Küçüğüz ama çocuk olamıyoruz. Büyüğüz ama yetişkin olamıyoruz. Çocuk sahibiyiz ama anne ya da baba olamıyoruz. Cinsiyetlerimiz var ama kadın ya da erkek olmayı bilemiyoruz. Öğrenci, öğretmen, doktor gibi ünvanlarımız var ama öğrenci, öğretmen, doktor olamıyoruz. Arkadaşlarımız var ama dost olmayı bilemiyoruz. Kelimeleri kullanıyor ama iletişim kuramıyoruz. Sadece şu anda yaşayabiliyor ama şimdide kalamıyoruz.

Bir şey ile sınırlanmak istemiyor her şey olmaya çalışıyor ama hiçbir şey olamıyoruz. İşte o zaman varsayımlara sığınıyoruz. Güzel kelimeleri doğru kelimeler, sahte tevazuyu mütevazilik sanıyoruz; başımızı çevirirsek sorunların yok olacağını, iyi dileklerde bulunursak dünyanın iyi bir yer olacağını, inanca sığınırsak her şeyin yoluna gireceğini sanıyoruz. Çabalamadan elde edebileceğimizi, olanak tanınsa başaracağımızı, anlaşılsak beğenileceğimizi, adalet olsa mutlu olacağımızı, paramız olsa güvenliğimiz olacağını, yakınırsak ilgi göreceğimizi sanıyoruz. Kısacası sanrılar içinde yaşıyoruz.

Yapmamız gereken şey sanrılardan kurtulmak ve egomuzu gerçekleştirmek. Ego’nun aşılması ilk olarak onun gerçekleştirilmesi ile mümkündür. Bu tıpkı rallici olmadan önce otomobil kullanmayı öğrenmeye, yazar olmadan önce okuma yazma öğrenmeye, öğretmen olmadan önce öğrenci olmaya, yetişkin olmadan önce çocuk olmaya benzer. Bu sebeple de egoyu aşmak için ilk olarak egomuzu gerçekleştirmek lazımdır. Ego bizim “özgülüğümüz”dür. Yani —e özgü olma durumumuzdur. Ne tür bir —e olma halimiz olduğunu öğrenmeden bunu aşmaya kalkmak mümkün değildir.

Bir ralliciye özgü yetenekleri olan bir insan aşçı, dansçı olmaya özgü yetenekleri olan bir insan bankacı, şifacı olmaya özgü nitelikleri olan bir insan mühendis olmak durumunda kalırsa nasıl mutsuz olur ve ne yapsa bu mutsuzluğunu geçiremez, kendini ifade edemezse aynı şekilde biz de egomuzu gerçekleştiremeden kendimizi gerçekleştiremeyiz. Kendini gerçekleştiremeyen bir insanın kendini aşması çok güçtür.

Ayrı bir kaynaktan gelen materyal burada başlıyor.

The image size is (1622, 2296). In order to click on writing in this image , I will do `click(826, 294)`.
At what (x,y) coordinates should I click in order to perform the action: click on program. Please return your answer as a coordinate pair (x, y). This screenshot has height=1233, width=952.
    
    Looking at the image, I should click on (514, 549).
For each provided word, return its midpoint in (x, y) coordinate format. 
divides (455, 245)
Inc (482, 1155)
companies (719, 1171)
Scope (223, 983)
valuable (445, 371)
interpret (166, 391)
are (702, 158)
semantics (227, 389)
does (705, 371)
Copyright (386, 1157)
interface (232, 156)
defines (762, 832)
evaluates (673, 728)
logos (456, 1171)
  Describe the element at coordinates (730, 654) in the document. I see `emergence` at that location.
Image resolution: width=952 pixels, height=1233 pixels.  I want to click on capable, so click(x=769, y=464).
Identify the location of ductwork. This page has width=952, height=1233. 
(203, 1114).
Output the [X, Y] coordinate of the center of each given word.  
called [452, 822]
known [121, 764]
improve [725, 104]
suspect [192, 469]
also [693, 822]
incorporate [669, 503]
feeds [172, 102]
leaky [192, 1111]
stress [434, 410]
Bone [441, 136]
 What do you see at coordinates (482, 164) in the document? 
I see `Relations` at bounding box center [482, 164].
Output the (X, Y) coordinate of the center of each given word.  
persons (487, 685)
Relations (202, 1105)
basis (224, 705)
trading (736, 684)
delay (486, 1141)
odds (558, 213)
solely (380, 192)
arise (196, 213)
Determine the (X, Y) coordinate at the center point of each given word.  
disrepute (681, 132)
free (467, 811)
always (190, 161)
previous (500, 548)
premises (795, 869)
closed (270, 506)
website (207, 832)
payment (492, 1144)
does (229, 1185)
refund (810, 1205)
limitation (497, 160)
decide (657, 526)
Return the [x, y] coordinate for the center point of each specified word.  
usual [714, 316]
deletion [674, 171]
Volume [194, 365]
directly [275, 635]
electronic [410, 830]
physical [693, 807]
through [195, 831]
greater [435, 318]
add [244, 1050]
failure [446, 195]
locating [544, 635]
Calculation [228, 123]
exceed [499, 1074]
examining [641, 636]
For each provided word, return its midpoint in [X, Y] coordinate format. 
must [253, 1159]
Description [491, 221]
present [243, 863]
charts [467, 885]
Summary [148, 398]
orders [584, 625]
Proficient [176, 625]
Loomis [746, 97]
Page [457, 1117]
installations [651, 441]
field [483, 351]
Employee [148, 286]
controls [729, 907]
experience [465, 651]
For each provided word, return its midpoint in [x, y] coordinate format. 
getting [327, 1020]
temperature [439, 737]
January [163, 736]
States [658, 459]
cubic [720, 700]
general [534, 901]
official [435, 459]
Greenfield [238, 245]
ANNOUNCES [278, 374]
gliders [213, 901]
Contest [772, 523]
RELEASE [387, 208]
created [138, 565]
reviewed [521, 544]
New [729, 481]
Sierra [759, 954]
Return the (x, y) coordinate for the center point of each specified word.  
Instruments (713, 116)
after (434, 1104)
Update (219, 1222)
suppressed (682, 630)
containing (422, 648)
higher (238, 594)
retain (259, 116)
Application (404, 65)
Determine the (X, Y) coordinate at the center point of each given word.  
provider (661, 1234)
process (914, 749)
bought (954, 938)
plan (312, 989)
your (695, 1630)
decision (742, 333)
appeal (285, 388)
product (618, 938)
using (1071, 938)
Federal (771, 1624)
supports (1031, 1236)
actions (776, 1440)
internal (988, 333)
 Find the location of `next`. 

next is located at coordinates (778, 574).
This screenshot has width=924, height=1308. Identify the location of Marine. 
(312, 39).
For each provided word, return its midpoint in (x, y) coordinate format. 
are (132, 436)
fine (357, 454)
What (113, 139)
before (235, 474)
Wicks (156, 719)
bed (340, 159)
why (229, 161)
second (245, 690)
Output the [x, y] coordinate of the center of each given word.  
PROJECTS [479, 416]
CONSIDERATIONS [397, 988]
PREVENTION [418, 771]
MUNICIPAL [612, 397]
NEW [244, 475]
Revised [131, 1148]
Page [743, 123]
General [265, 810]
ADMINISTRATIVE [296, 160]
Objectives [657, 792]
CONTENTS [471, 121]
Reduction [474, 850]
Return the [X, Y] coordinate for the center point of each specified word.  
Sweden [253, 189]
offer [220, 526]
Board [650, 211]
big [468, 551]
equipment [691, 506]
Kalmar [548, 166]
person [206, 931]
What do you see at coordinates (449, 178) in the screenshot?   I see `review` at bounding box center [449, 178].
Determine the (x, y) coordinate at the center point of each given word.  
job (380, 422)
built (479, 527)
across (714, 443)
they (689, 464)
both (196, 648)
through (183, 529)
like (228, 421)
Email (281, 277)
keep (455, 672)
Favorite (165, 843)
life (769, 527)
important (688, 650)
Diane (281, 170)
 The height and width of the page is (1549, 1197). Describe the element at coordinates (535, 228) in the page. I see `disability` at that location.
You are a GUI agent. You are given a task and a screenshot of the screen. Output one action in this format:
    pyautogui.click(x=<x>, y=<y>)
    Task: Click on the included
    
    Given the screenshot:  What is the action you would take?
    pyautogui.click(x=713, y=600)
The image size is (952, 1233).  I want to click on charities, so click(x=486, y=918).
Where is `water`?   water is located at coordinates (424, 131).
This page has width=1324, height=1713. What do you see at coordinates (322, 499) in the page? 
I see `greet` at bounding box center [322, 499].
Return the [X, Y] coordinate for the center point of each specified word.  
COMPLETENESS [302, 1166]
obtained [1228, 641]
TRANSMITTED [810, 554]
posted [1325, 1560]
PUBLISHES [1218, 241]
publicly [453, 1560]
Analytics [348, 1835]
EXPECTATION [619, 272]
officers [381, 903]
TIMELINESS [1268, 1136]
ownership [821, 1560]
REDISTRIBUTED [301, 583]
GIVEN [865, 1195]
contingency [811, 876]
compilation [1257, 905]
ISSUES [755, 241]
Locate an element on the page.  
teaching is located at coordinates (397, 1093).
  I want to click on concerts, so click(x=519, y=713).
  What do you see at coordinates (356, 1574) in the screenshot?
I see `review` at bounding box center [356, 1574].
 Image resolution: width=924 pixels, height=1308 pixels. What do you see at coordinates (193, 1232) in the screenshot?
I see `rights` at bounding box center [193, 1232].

Bu sebeple bırakın varsayımları ve ilk olarak egonuzu tanıyın. Onu gerçekleştirin. Onu aşmanın başka bir yolu olmadığını göreceksiniz.

 

Cem Şen

1968 yılında doğdu. 1981 yılında savaş sanatları eğitimi almaya başladı. 1987 yılında Zen Budizm’in Türkiye’deki temsilcisi olan İlhan Güngören ile tanıştı ve 1987-1990 yılları arasında Güngören’in asistanlığını yaptı. Bir yandan Güngören’i Zen çalışmalarında ve Tai Chi Ch’uan derslerinde destekleyen Cem Şen aynı zamanda Namık Ekin, Mustafa Aygün gibi eğitmenlerle savaş sanatları eğitimini sürdürdü. 1990 yılında ilk çeviri eseri yayınlandı. Aynı yıl çalışmalarını tümüyle Taocu çalışmalara yönlendirdi. Sırasıyla Mantak Chia, Master Wang, Master Wu, Eric Steven Yudelove gibi ustalardan eğitim alan Cem Şen aynı zamanda bu ustalardan farklı Taocu sistemleri öğretme yetkisi de aldı. Halen ustalar ile çalışmalarını ve dünyanın farklı yerlerinde bulunan yaşayan büyük bilgelerle iletişimini ve arayışlarını sürdürmektedir. 1991 yılında Dharma Yayınları’nı ve ardından 2003 yılında bu yayınevinden ayrılarak Klan Yayınları’nı kurmuş olan Cem Şen’in içlerinde “Enerjinin Dansı: T’ai Chi Ch’uan” ve “Dolmuşa Binme ve Dolmuştan İnme Sanatında Zen” adlı kitaplarının da bulunduğu 8 kitabı ve yaklaşık 40’a yakın çeviri eseri bulunmaktadır.